Dessine-moi un plan de vigilance :::…


A quoi ressemble un Plan de vigilance raisonnable effectif ? Cette question que sont amenées à se poser les entreprises visées par la proposition de loi sur le devoir de vigilance adoptée le 29 novembre, la loi y répond. Au point que son décret d’application deviendrait optionnel…

Dans cette dernière version le texte liste en effet les 5 mesures phares devant constituer un plan de vigilance raisonnable : cartographie des risques permettant de les identifier et hiérarchiser, procédures d’évaluation des filiales et fournisseurs, actions de prévention et d’atténuation des risques d’atteinte grave, mécanisme d’alerte, dispositif de suivi et d’évaluation de l’efficacité des mesures.

Le texte donne aussi une piste de méthode pour répondre à l’exigence de caractère raisonnable et effectif : associer ses parties prenantes à l’élaboration.

C’est donc à l’aune de ces fondamentaux que les entreprises sont amenées à élaborer leurs premiers plans de vigilance raisonnable ESG, qu’elles s’y emploient pour anticiper le texte français, la directive sur le reporting extra-financier applicable au 1er janvier ou encore pour mettre en œuvre les principes directeurs de l’ONU relatifs aux droits de l’homme.

D’ores et déjà trois étapes structurantes émergent : l’identification des risques ESG, leur traitement et l’information sur les méthodes et résultats.

L’identification des risques :::..

S’il est un domaine complexe où se croisent les risques, les perceptions et attentes les plus diverses c’est celui des relations fournisseurs. C’est dans ce périmètre des relations commerciales que la phase d’identification des risques est à la fois la plus délicate et décisive.

Les directions des achats qui entretiennent chaque jour des relations commerciales avec des milliers de fournisseurs et sous-traitants sont ainsi les premières à devoir composer avec ces nouvelles exigences.

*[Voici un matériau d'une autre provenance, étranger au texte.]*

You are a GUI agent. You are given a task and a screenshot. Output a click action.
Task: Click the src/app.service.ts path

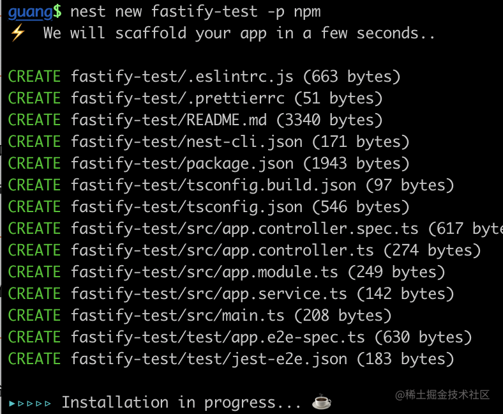tap(209, 294)
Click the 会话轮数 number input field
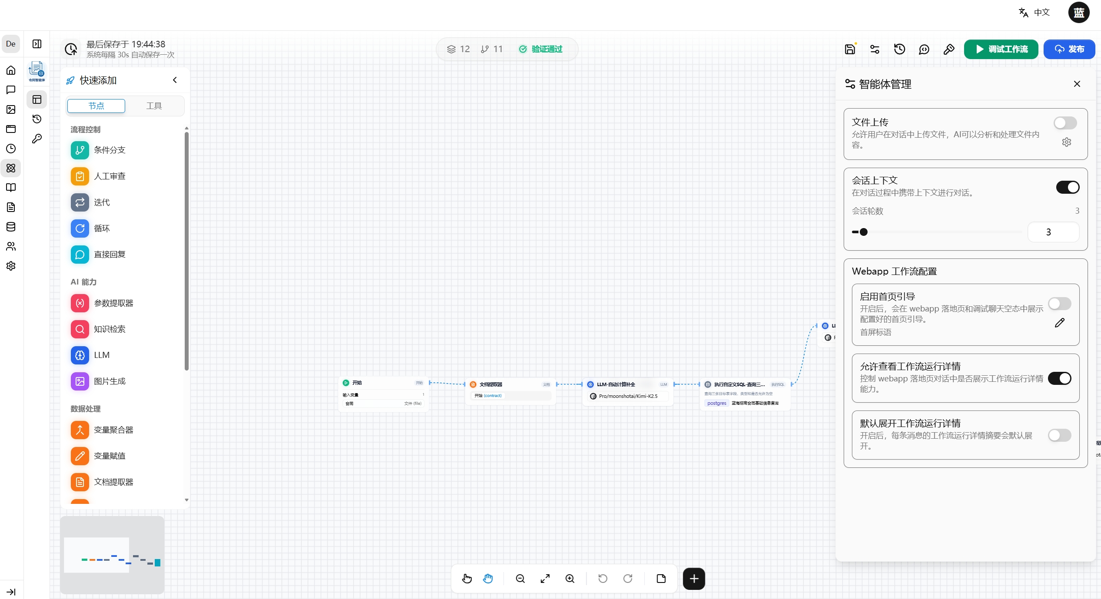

L’achat responsable est devenu un élément clé de vigilance raisonnable ESG et la directive Barnier ainsi que le PCN français de l’OCDE lors de sa réunion annuelle du 15 novembre ne disent pas autre chose.

Savoir adapter le degré de vigilance raisonnable selon le type de relations avec ses fournisseurs et sous-traitants, de même que savoir l’expliquer, deviennent ainsi des facteurs de sécurité juridique et réputationnelle.

Alors que l’ignorance n’est plus une option et ou l’identification des risques ESG relève quasiment d’une obligation de résultat, la loi met les entreprises et leurs parties prenantes devant leurs responsabilités.

C’est tout l’enjeu de la hiérarchisation des risques qui est entre leurs mains et guide l’exercice du devoir de vigilance raisonnable. Et identifier ensemble dans quelles circonstances l’intérêt d’une victime potentielle de violation de droit de l’homme doit primer sur celui de l’entreprise, n’est pas le moindre sujet sur lequel s’accorder… de même que s’accorder sur la sphère d’influence effective de l’entreprise.

Le traitement des risques :::…

Si les benchmarks et expérimentations qui essaiment ces derniers mois constituent des bases de travail utiles, elles illustrent aussi les limites des outils actuels.

La palette d’outils de vigilance est en effet vite brossée – expression des engagements au bon niveau, répartition des responsabilités, intégration des enjeux ESG dans les contrats, dispositifs d’alerte internes et externes, audits des fournisseurs, plans d’action correctifs, consultation des parties prenantes impactées, règlement des litiges – de même que leurs limites – peu ou pas de mutualisation des audits, audits à oeillères, clause RSE neutralisée, dispositifs d’alerte ESG non effectifs, opacité des risques ESG au delà des fournisseurs de rang 1, etc.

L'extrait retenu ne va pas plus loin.